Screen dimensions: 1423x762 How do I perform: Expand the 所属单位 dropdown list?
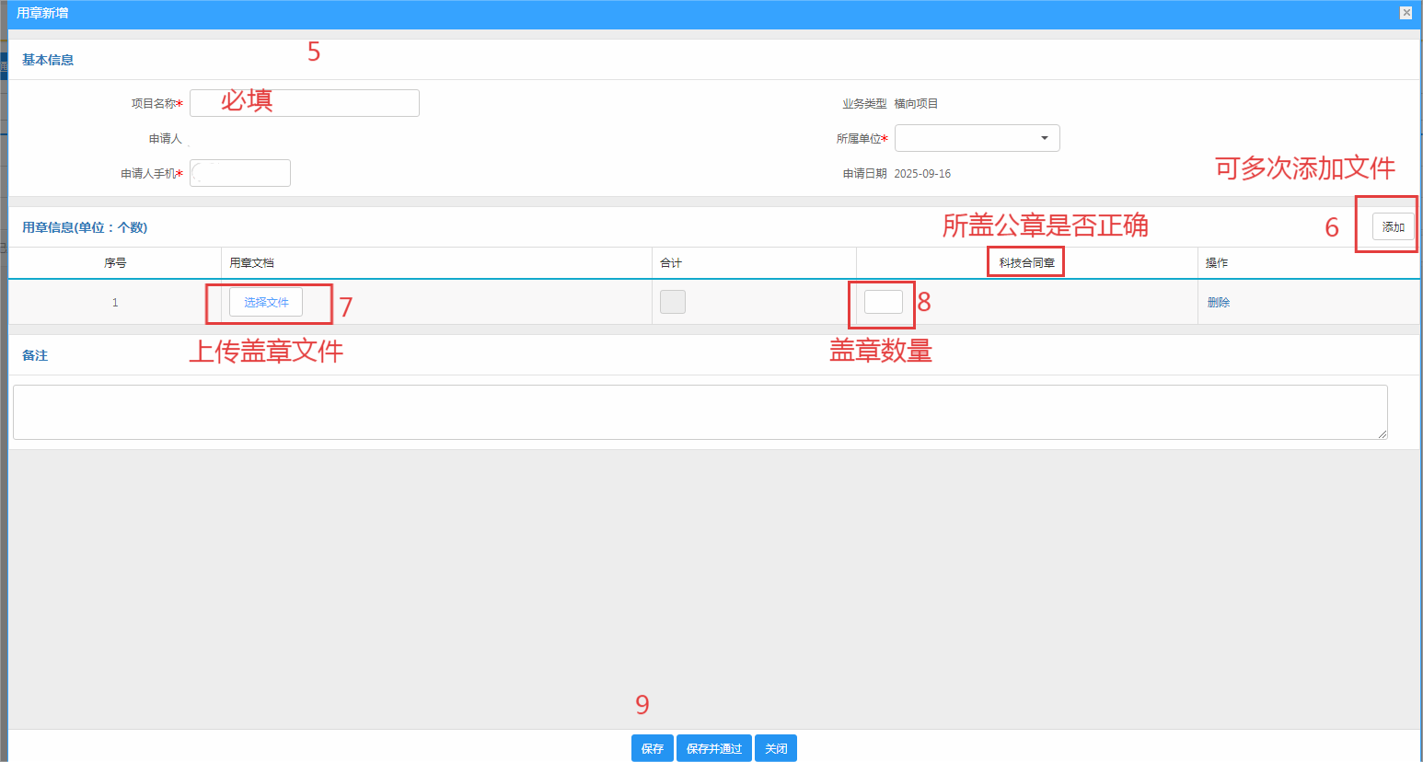977,138
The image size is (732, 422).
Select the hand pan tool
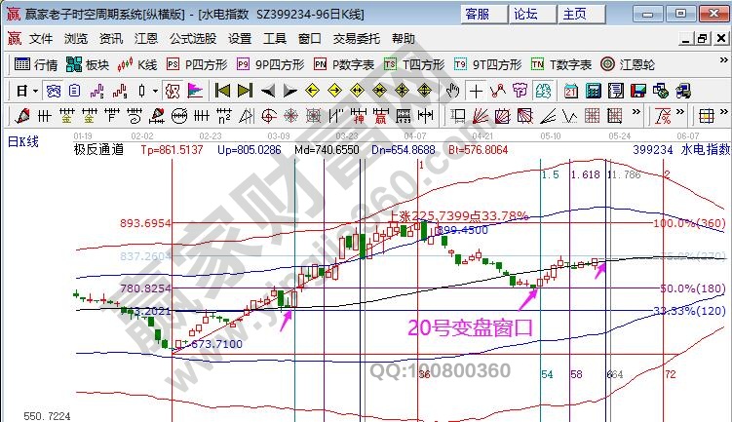click(x=452, y=91)
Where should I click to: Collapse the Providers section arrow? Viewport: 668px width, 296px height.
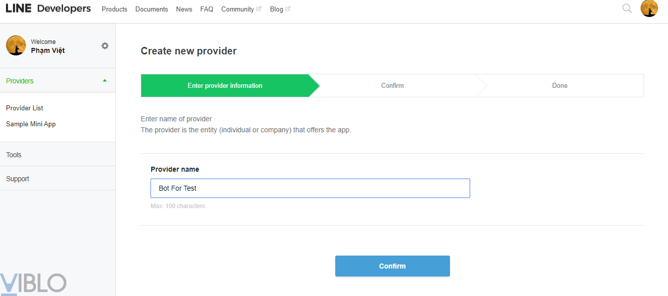[x=105, y=81]
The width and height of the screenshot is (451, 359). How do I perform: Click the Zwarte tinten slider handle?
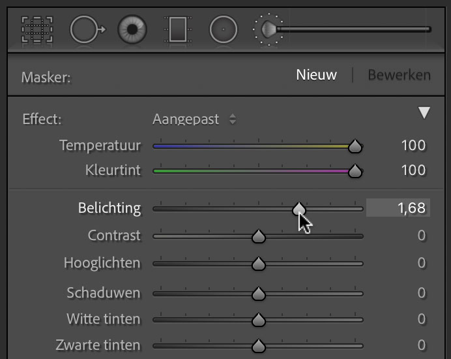click(x=259, y=346)
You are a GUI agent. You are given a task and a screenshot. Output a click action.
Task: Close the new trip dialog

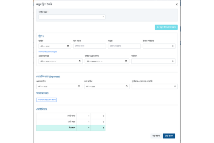pos(177,4)
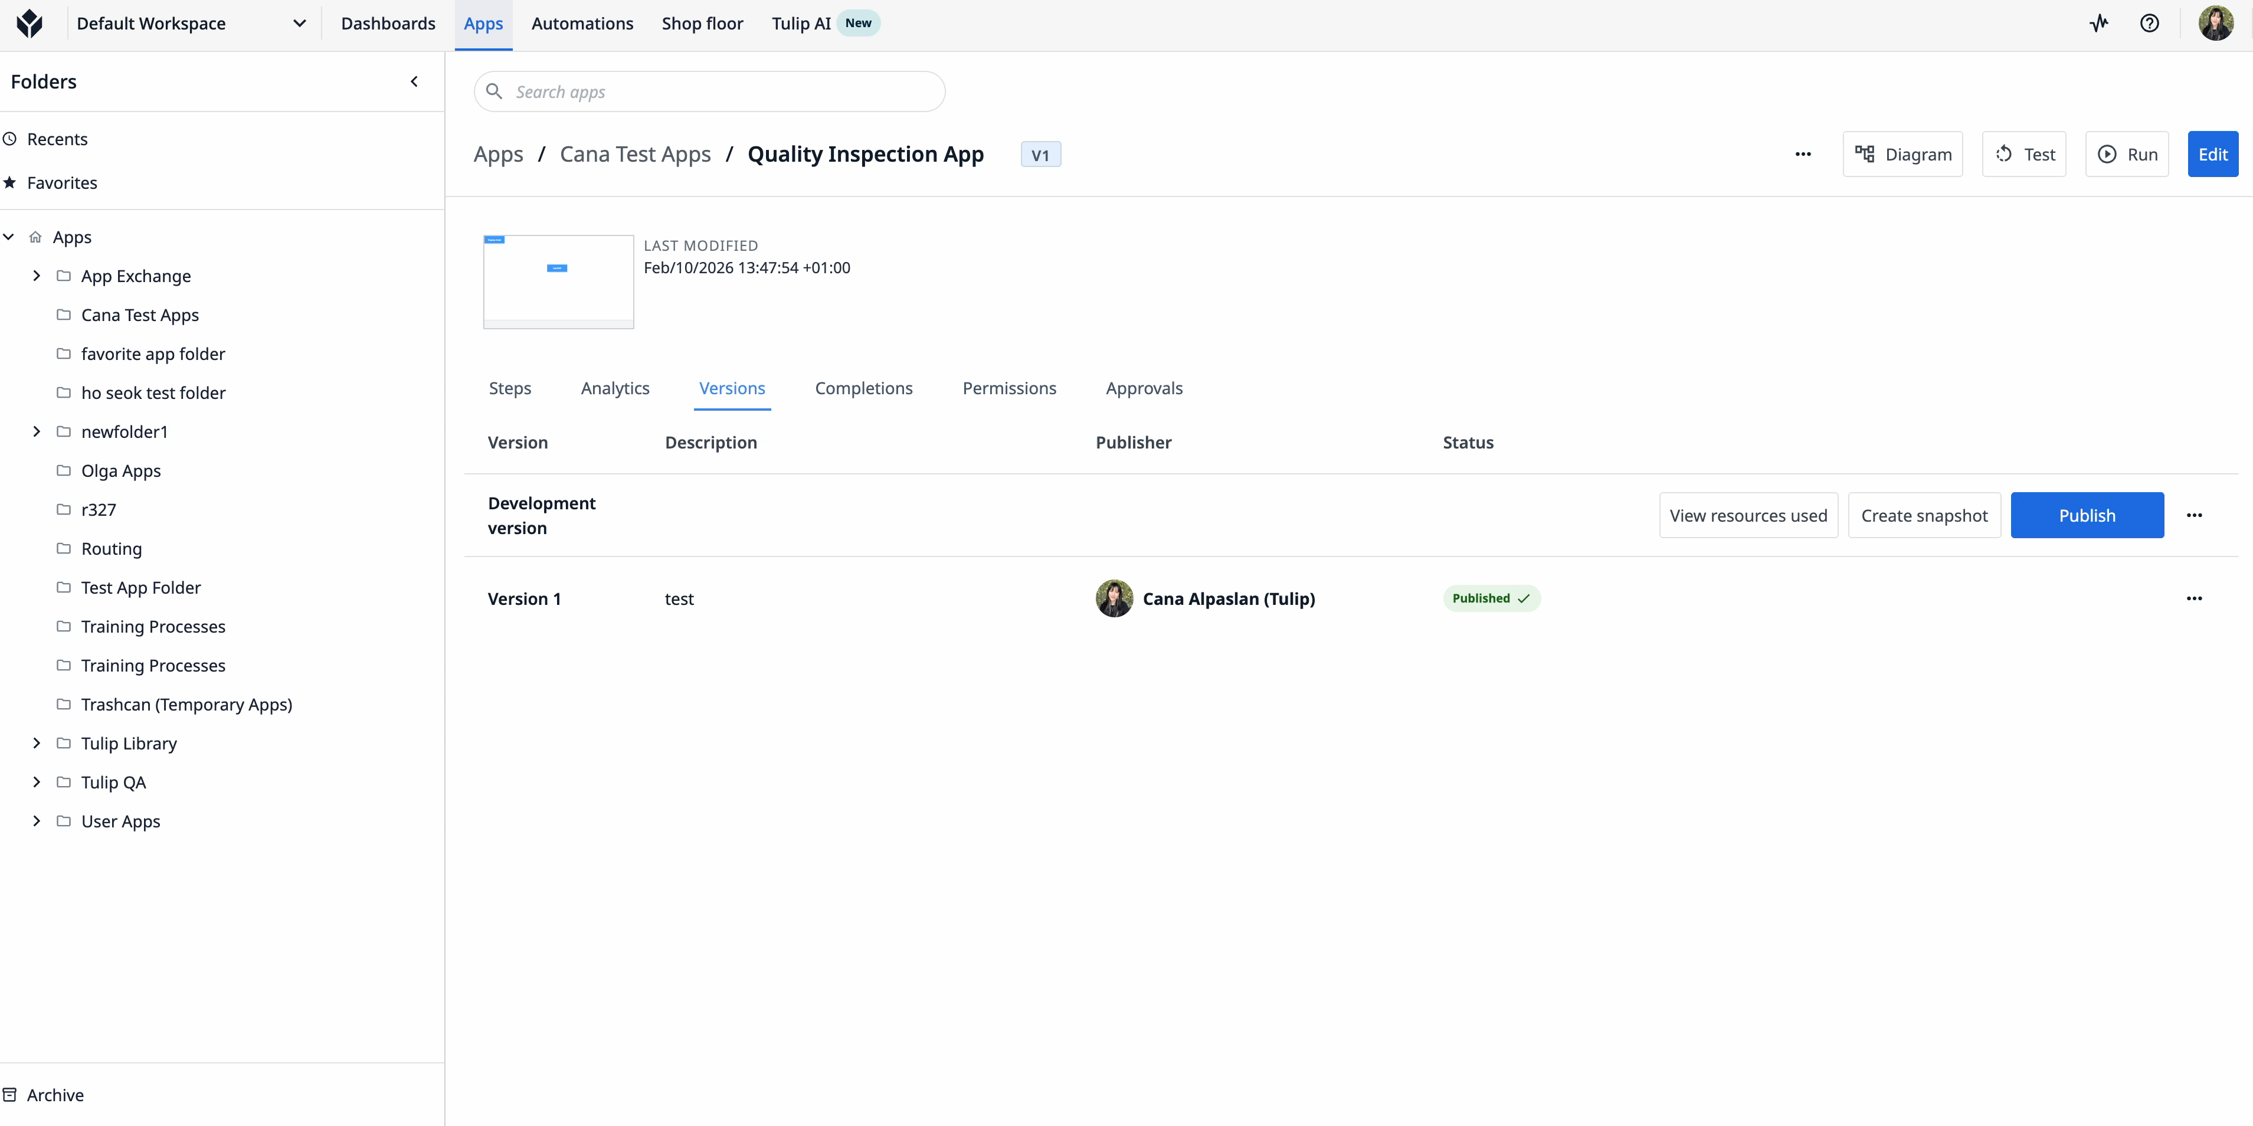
════
(EXERCISE AIM):
Rewrite all of the records above, replacing "slider handle" with "slider thumb" and keeping everything else the same. Leave the pictures out.

(COMPLETED TASK):
Screen dimensions: 1423x762 How do I perform: Expand the 所属单位 dropdown list?
977,138
The image size is (732, 422).
Select the hand pan tool
click(x=452, y=91)
Where should I click to: Collapse the Providers section arrow? Viewport: 668px width, 296px height.
[x=105, y=81]
The width and height of the screenshot is (451, 359). How do I perform: Click the Zwarte tinten slider thumb?
click(x=259, y=346)
You are a GUI agent. You are given a task and a screenshot. Output a click action.
Task: Close the new trip dialog

pos(177,4)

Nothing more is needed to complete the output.